Peut-on imposer aux usagers d’accomplir des démarches administratives en ligne ? La réponse du Conseil d’Etat, formulée le 3 juin dernier, est non, pas dans tous les cas.
Ainsi, la plus haute juridiction a retoqué le gouvernement, concernant les démarches exclusivement accessibles en ligne, en particulier pour les étrangers.
Elle exige de l’Etat qu’il prévoit une solution de substitution au tout numérique et de mieux accompagner les usagers dans leur demande de titres de séjours. Concrètement, cela revient à prévoir à nouveau un accès physique aux préfectures, pour certains cas.
Cette décision est synonyme de victoire, pour les associations d’aide aux étrangers, requérantes dans ce dossier.
Un an de tout numérique
C’est en mars 2021 que le Gouvernement a imposé aux personnes étrangères souhaitant obtenir un titre de séjour, en France, de déposer leur demande par Internet, via un téléservice.
La dématérialisation est généralement présentée comme un moyen de faciliter les démarches, voire de rapprocher les administrés des services publics.
Mais dans le cas des étrangers, cela est loin de coller à la réalité. A cause notamment de la barrière de la langue, de l’accès à un poste informatique, ou encore de la connaissance des outils numériques.
Or, s’il est possible de rendre obligatoire un téléservice, il faut des garanties, selon le Conseil d’Etat.
Il s’avère justement que l’accès à la plateforme dédiée au service public de demandes de titres de séjour est difficile, pour les usagers.

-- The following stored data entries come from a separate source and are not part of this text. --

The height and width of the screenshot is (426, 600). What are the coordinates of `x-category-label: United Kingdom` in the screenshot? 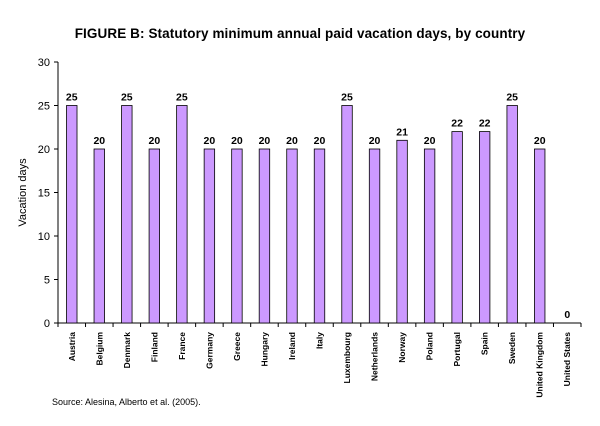 It's located at (540, 365).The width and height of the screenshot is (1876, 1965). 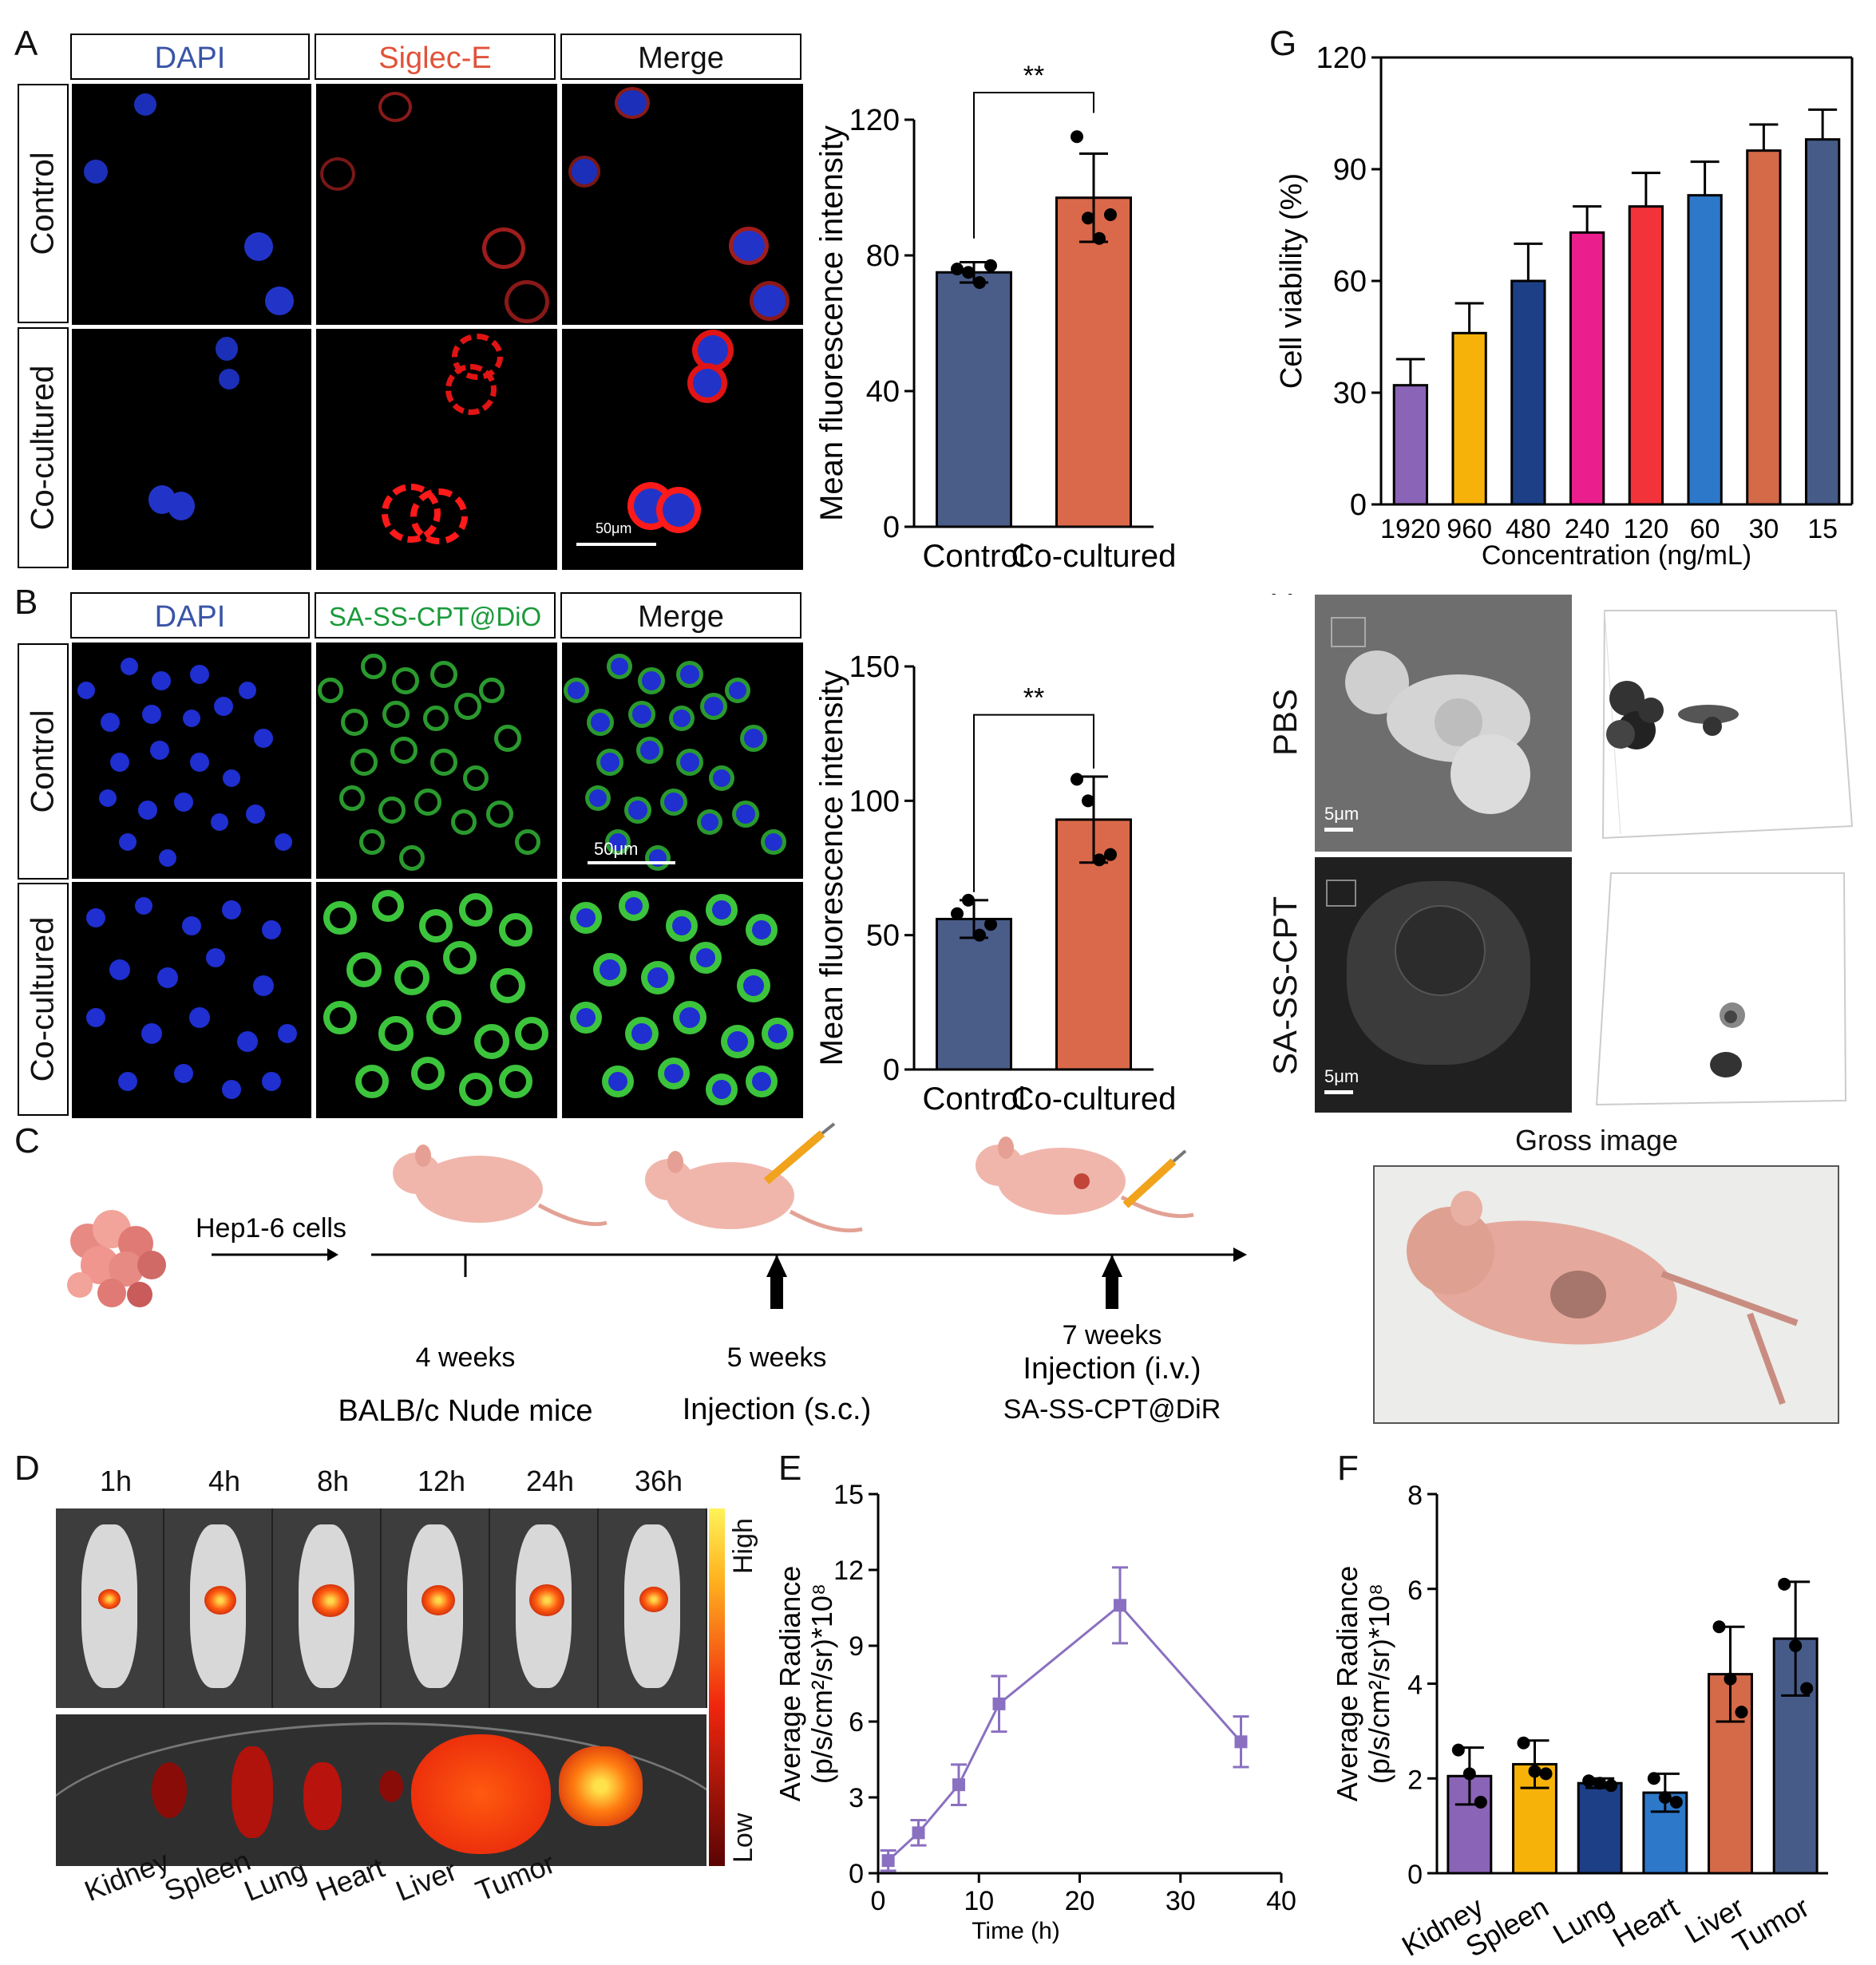 I want to click on y-tick-label: 9, so click(x=856, y=1647).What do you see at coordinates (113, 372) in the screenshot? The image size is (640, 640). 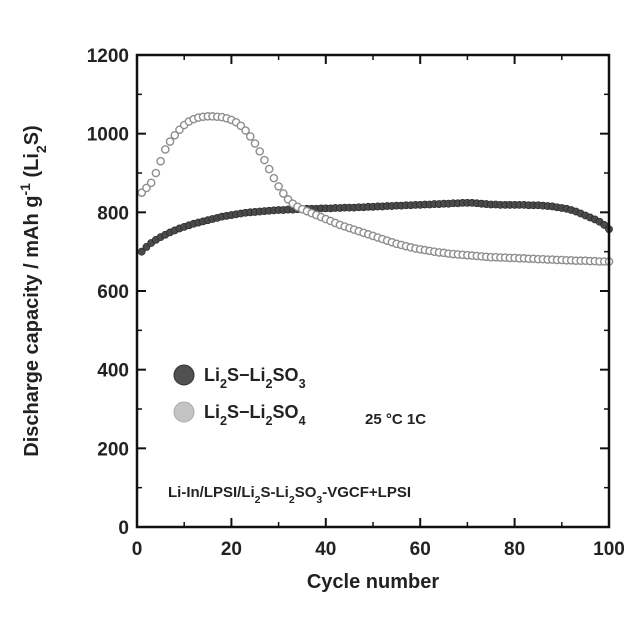 I see `y-tick-label: 400` at bounding box center [113, 372].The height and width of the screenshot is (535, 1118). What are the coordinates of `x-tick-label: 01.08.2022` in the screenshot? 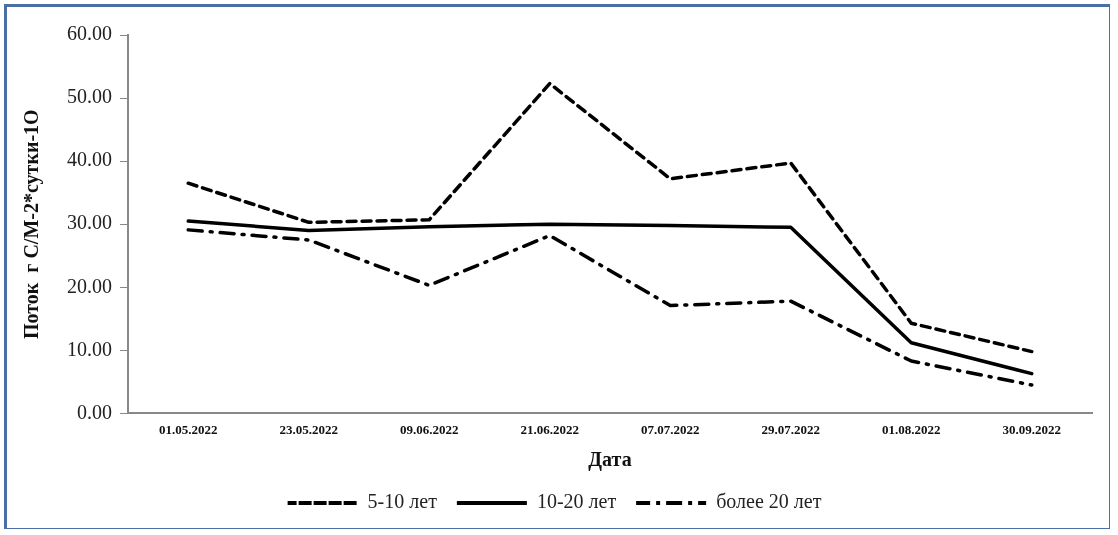 It's located at (912, 429).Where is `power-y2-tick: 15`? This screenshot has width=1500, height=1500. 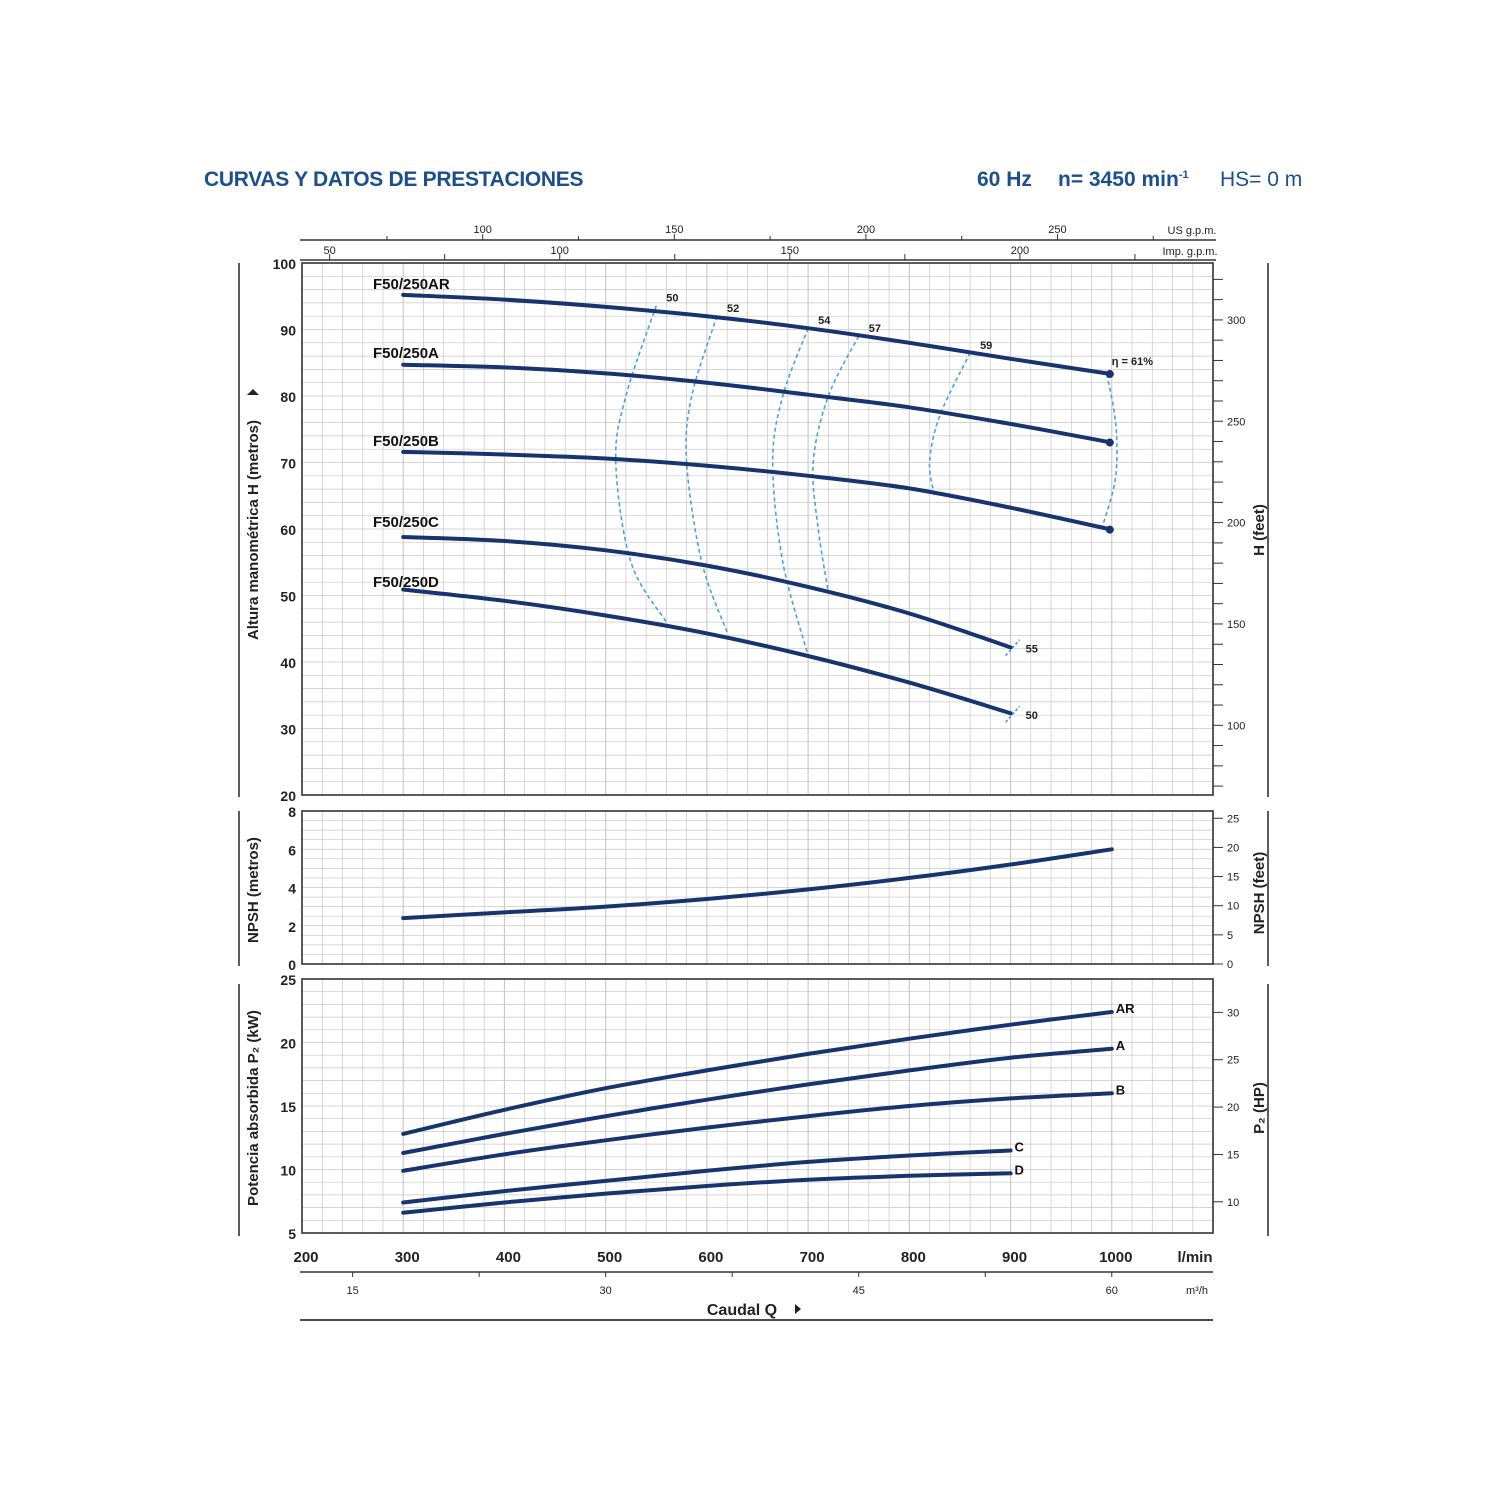
power-y2-tick: 15 is located at coordinates (1233, 1155).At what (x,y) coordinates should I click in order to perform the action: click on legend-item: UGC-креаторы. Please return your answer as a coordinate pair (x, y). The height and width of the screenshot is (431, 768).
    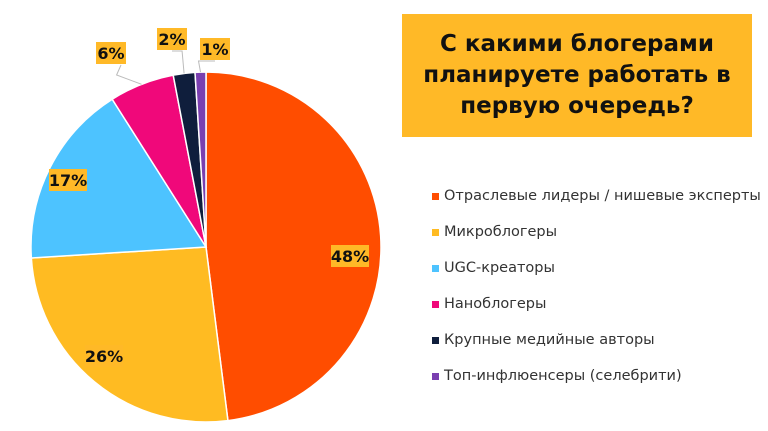
    Looking at the image, I should click on (596, 268).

Les droits de ceux-ci ne sont donc pas garantis. Dans ce cas, la dématérialisation se mue en "outil d’exclusion", selon la formule de Mathias Haurat, le président de la CIMADE Guadeloupe, qui rappelle à quel point le processus était un parcours du combattant, pour les étrangers :
La dématérialisation, c’était une manière de cacher la misère sous le tapis ! Mais, en fait, la situation s’était largement empirée, parce que ça a des conséquences humaines très fortes, en termes de respect des droits des personnes étrangères. Nous, on qualifie cela de maltraitance institutionnelle. Parfois, même quand elles réussissent à avoir un rendez-vous et qu’il manque éventuellement une pièce, on leur demande de reprendre rendez-vous sur Internet ; chose qu’elles n’arrivent pas à faire !...
Mathias Haurat, le président de la CIMADE Guadeloupe
C’est ainsi que certaines demandes sont en souffrance, en Guadeloupe, depuis plusieurs années, alors que les critères sont réunis depuis longtemps.
Mathias Haurat estime que le problème va bien au-delà d’un dysfonctionnement technique. Il parle d’un dispositif discriminatoire, puisque les services de l’Etat sont inaccessibles aux personnes étrangères, de très longue date.
C’est une volonté générale, de l’Etat français et, également de la préfecture de la Guadeloupe, de délivrer le moins de titres de séjour possible.
Mathias Haurat, le président de la CIMADE Guadeloupe
La décision du Conseil d’Etat
Pour certaines démarches particulièrement complexes et sensibles, le texte qui impose l’usage obligatoire d’un téléservice doit prévoir une solution de substitution : tel est le cas pour les demandes de titres de séjour.
Décision du Conseil d’Etat – 03/06/2022
Le Conseil d’État fixe deux conditions pour que l’obligation d’utiliser un téléservice, pour les demandes de titres de séjour, soit légale.
Tout d’abord, les usagers qui ne disposent pas d’un accès aux outils numériques, ou qui rencontrent des difficultés dans leur utilisation de l’outil, doivent pouvoir être accompagnés.
Ensuite, s’il apparaît que certains usagers sont dans l’impossibilité, malgré cet accompagnement, de recourir au téléservice, pour des raisons tenant à sa conception ou à son mode de fonctionnement, l’administration doit leur garantir une solution de substitution.
A l’heure actuelle, seule la première condition serait respectée par le gouvernement.
Maintenant que le Conseil d’Etat a tranché, c’est le soulagement du côté de la CIMADE, notamment à l’origine de la saisine.
Ses acteurs attendent de voir comment la préfecture de la Guadeloupe (et les autres de France) va se conformer à cette décision de l’Institution et mettre en œuvre un "réel accès aux services publics, pour les personnes étrangères".